19. Exception Handling:
Handle runtime errors using exception handling.
try {
int result = 10 / 0;
} catch (const std::exception &e) {
std::cerr << "Exception: " << e.what() << std::endl;
}- `try`: Encloses code that might raise exceptions.
- `catch`: Catches and handles exceptions.
20. File I/O:
Read from and write to files using file streams.
#include <fstream>
int main() {
std::ofstream outputFile("output.txt");
if (outputFile.is_open()) {
outputFile << "Hello, File I/O!";
outputFile.close();
}
return 0;
}
- `std::ofstream`: Output file stream.
- `is_open()`: Checks if a file is open.
21. Namespaces:
Organize code using namespaces to avoid naming conflicts.
namespace Math {
int add(int a, int b) {
return a + b;
}
}
int main() {
int result = Math::add(5, 3);
return 0;
}
- `namespace`: Keyword to define a namespace.
22. Preprocessor Directives:
Use preprocessor directives for conditional compilation.
- `#define`: Defines a macro.
23. Type Casting:
Convert between different data types.
double pi = 3.14159;
int approxPi = static_cast<int>(pi);- `static_cast`: Explicit type casting.
24. Enumerations:
Create user-defined enumerations.
enum Color { RED, GREEN, BLUE };
Color myColor = GREEN;- `enum`: Keyword to define an enumeration.
25. Lambda Expressions:
Define anonymous functions using lambda expressions.
auto add = [](int a, int b) { return a + b; };
int result = add(4, 5);- Lambdas provide a concise way to define functions.
26. Smart Pointers:
Use smart pointers for automatic memory management.
#include <memory>
std::shared_ptr<int> numPtr = std::make_shared<int>(42);- `std::shared_ptr`: Shared ownership smart pointer.

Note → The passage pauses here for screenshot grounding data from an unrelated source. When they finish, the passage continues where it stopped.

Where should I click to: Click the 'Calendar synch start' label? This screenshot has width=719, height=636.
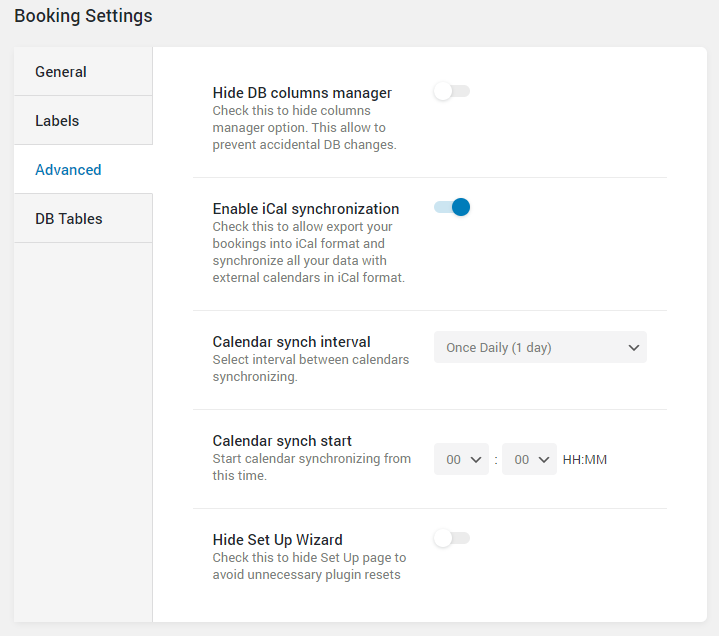[282, 441]
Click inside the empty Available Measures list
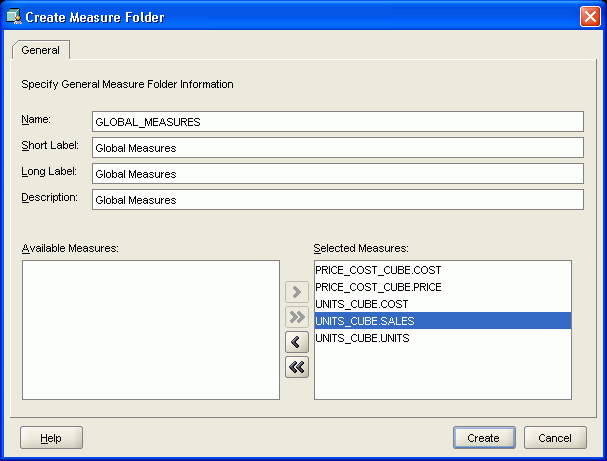 tap(150, 330)
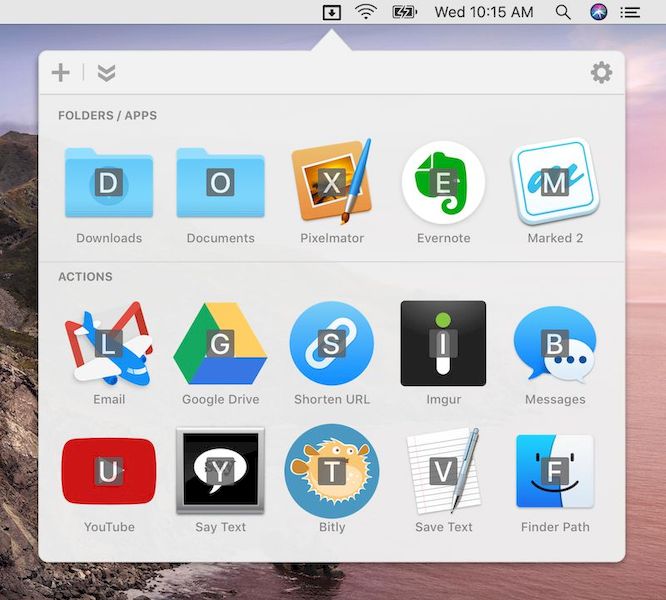Open the Messages action bubble icon

tap(555, 344)
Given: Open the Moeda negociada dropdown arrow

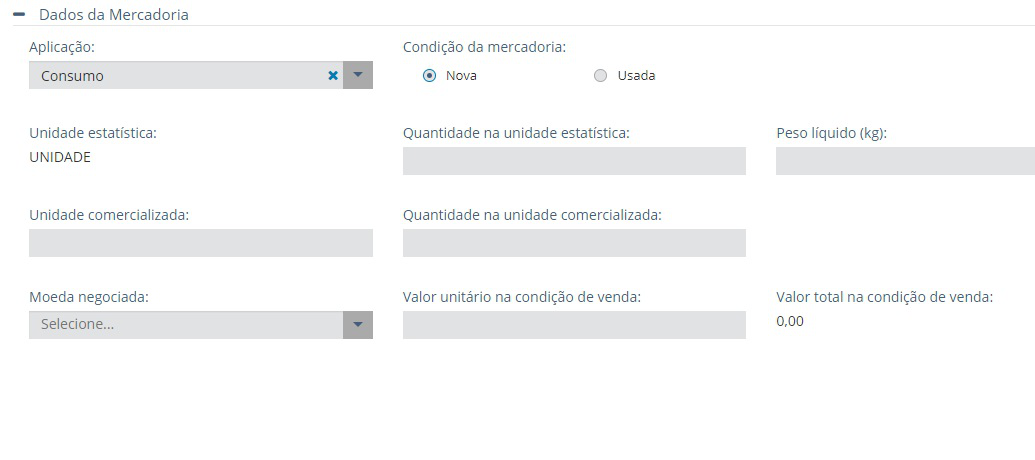Looking at the screenshot, I should [x=358, y=325].
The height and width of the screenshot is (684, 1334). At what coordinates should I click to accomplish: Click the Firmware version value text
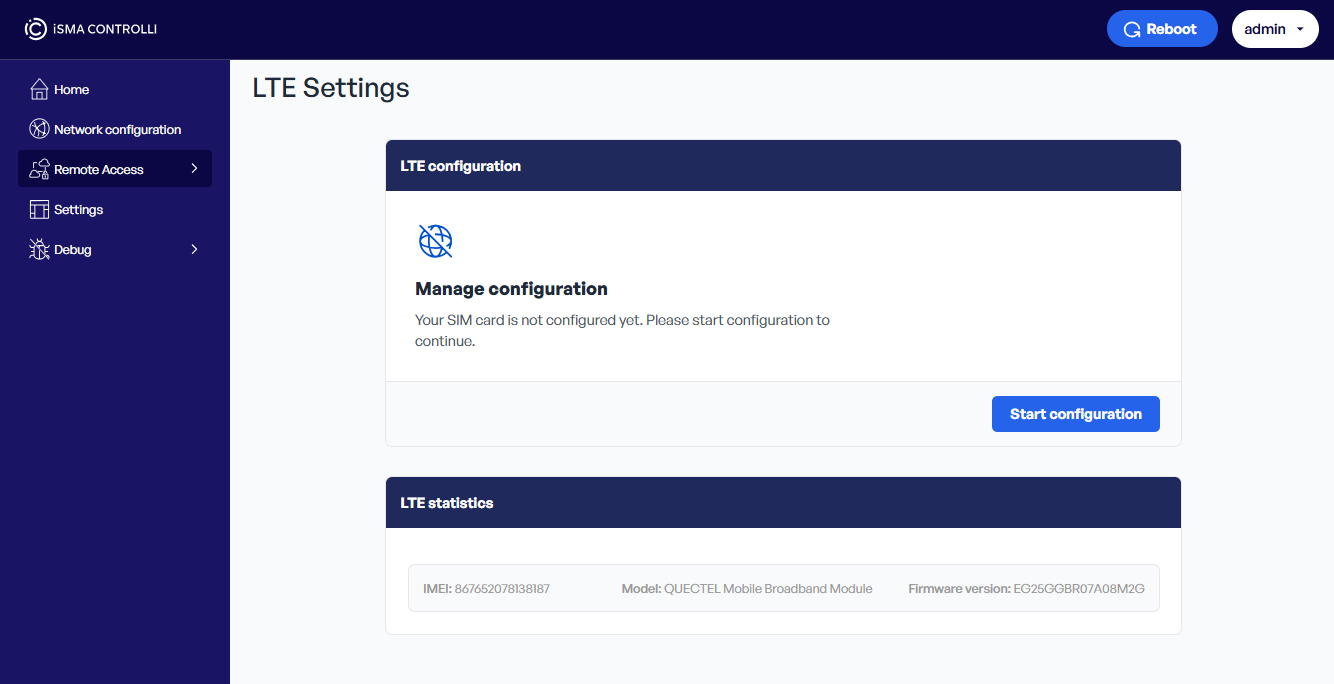(1079, 589)
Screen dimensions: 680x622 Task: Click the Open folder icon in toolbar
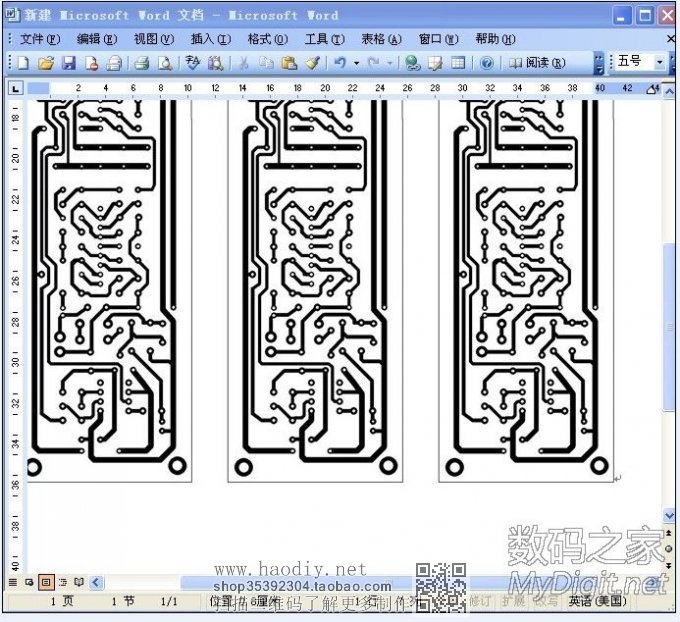pos(46,63)
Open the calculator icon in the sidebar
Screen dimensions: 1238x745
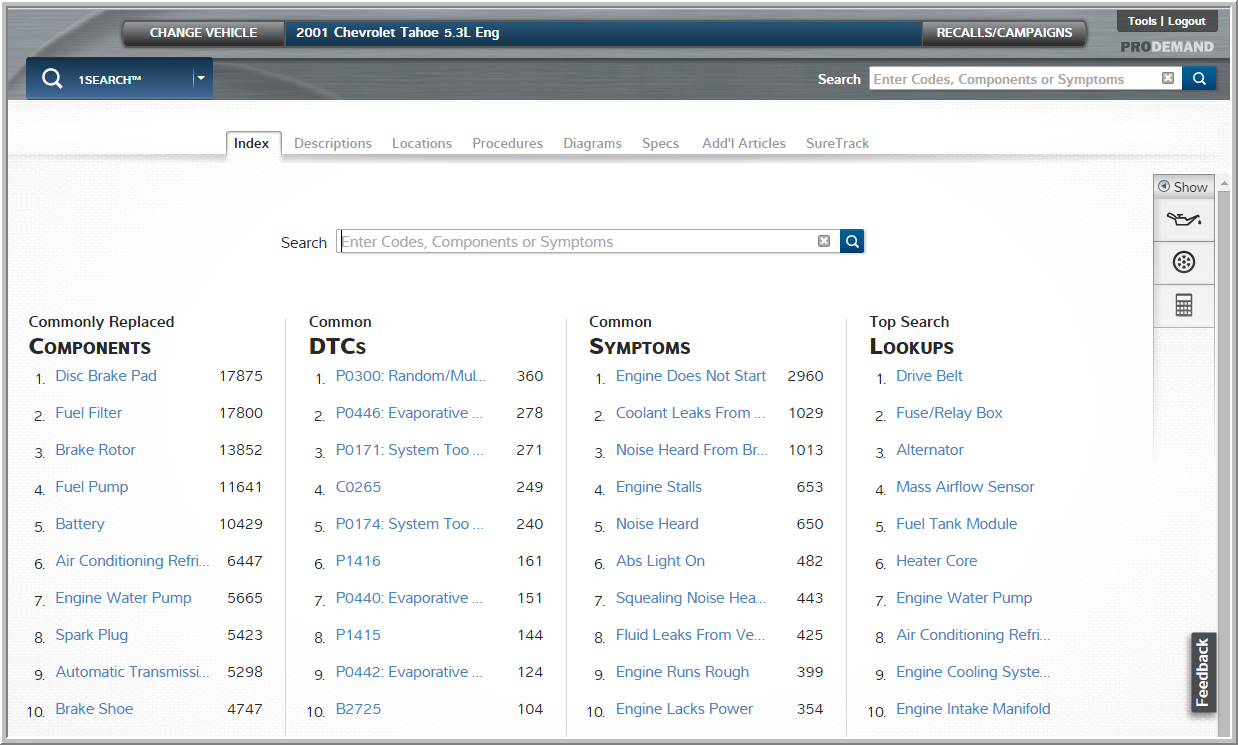[1183, 305]
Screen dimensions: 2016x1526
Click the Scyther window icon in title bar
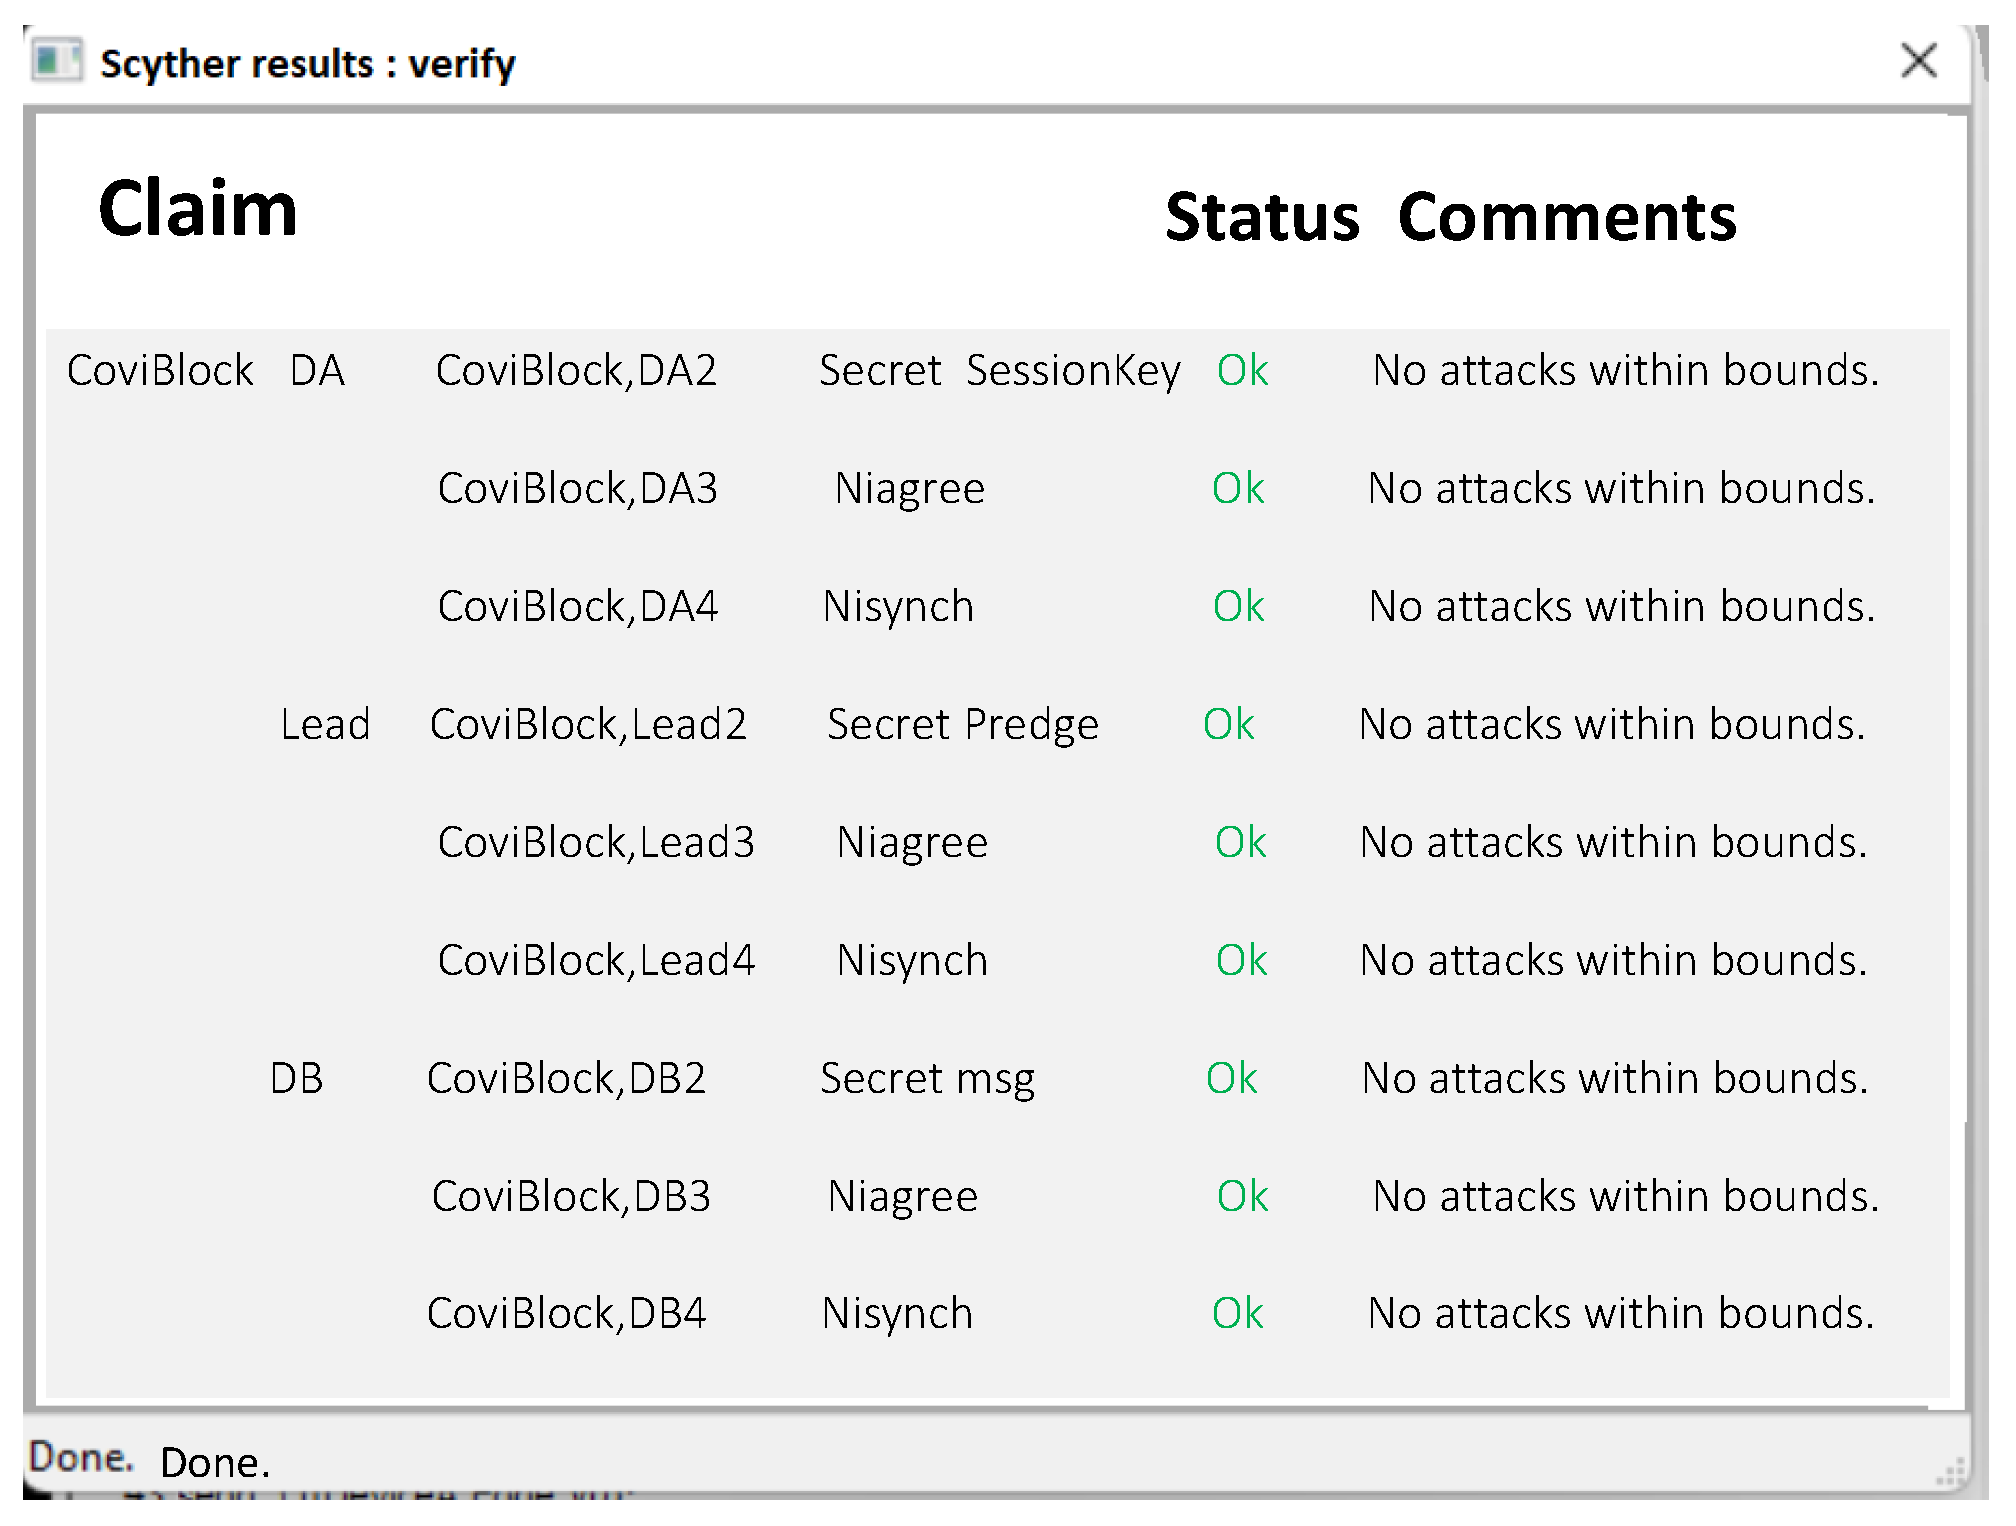click(x=56, y=61)
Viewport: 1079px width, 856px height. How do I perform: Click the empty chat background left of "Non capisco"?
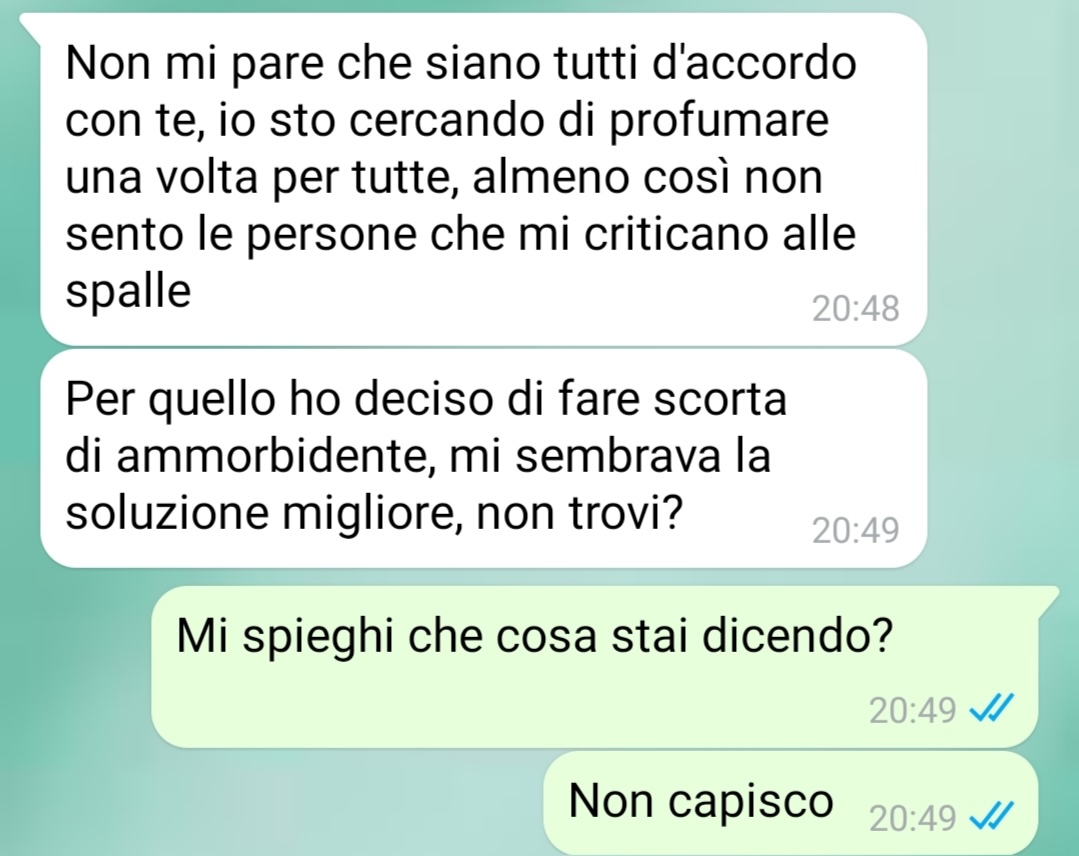(275, 804)
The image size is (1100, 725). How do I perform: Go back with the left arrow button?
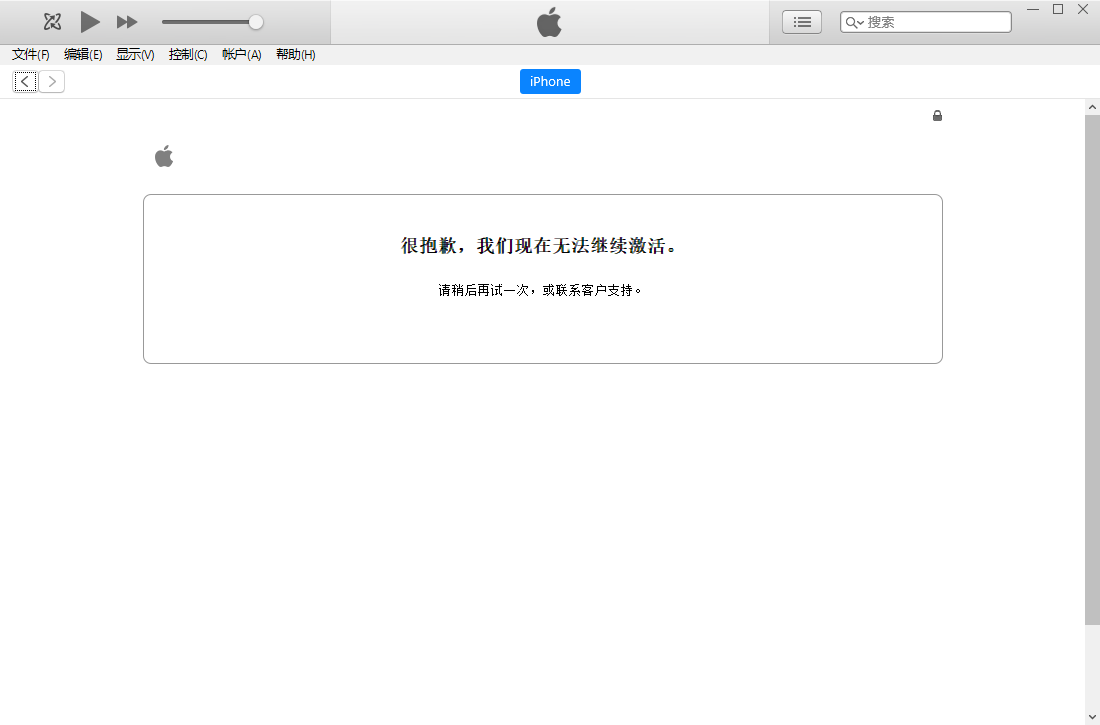coord(25,82)
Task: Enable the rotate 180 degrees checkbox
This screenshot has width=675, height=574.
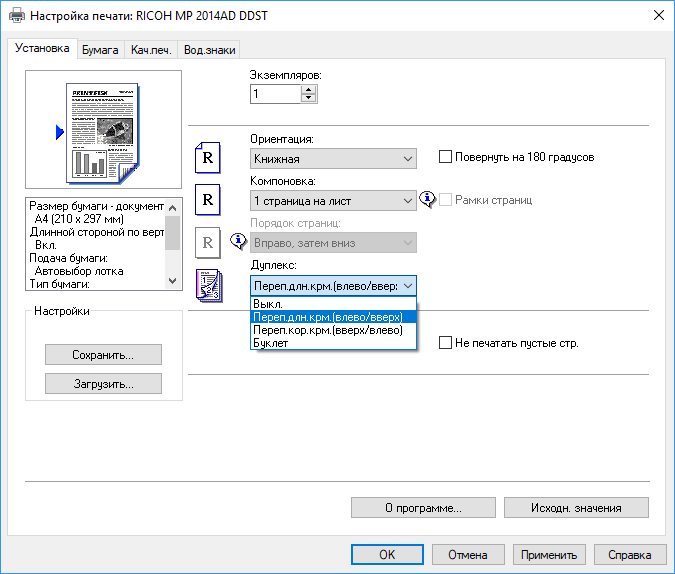Action: [446, 157]
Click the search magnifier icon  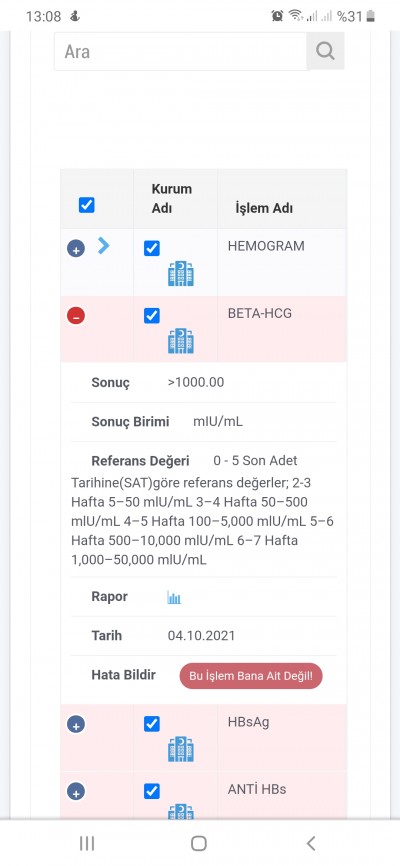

27. Standard Input/Output Manipulators:
Manipulate input and output formatting.
#include <iomanip>
double value = 123.456789;
std::cout << std::fixed << std::setprecision(2) << value;- `std::fixed`, `std::setprecision`: Manipulators for output formatting.
28. Operator Overloading:
Define custom behavior for operators.
class Complex {
public:
double real, imag;
Complex operator+(const Complex &other) {
Complex result;
result.real = real + other.real;
result.imag = imag + other.imag;
return result;
}
};
int main() {
Complex a = {2.0, 3.0};
Complex b = {1.0, 2.0};
Complex c = a + b; // Calls operator+()
return 0;
}- `operator+`: Operator overloading for addition.
29. const and constexpr:
Understand the usage of `const` and `constexpr`.
const int maxLimit = 100;
constexpr double pi = 3.14159;
- `const`: Indicates that a value cannot be modified.
- `constexpr`: Indicates a value that can be computed at compile time.
30. Multi-threading:
Explore basic multi-threading using the `<thread>` library.
#include <iostream>
#include <thread>
void printNumbers() {
for (int i = 1; i <= 5; ++i) {
std::cout << i << " ";
}
std::cout << std::endl;
}
int main() {
std::thread t(printNumbers);
t.join(); // Wait for the thread to finish
return 0;
}- `<thread>`: Header for multi-threading support.
- `std::thread`: Class for managing threads.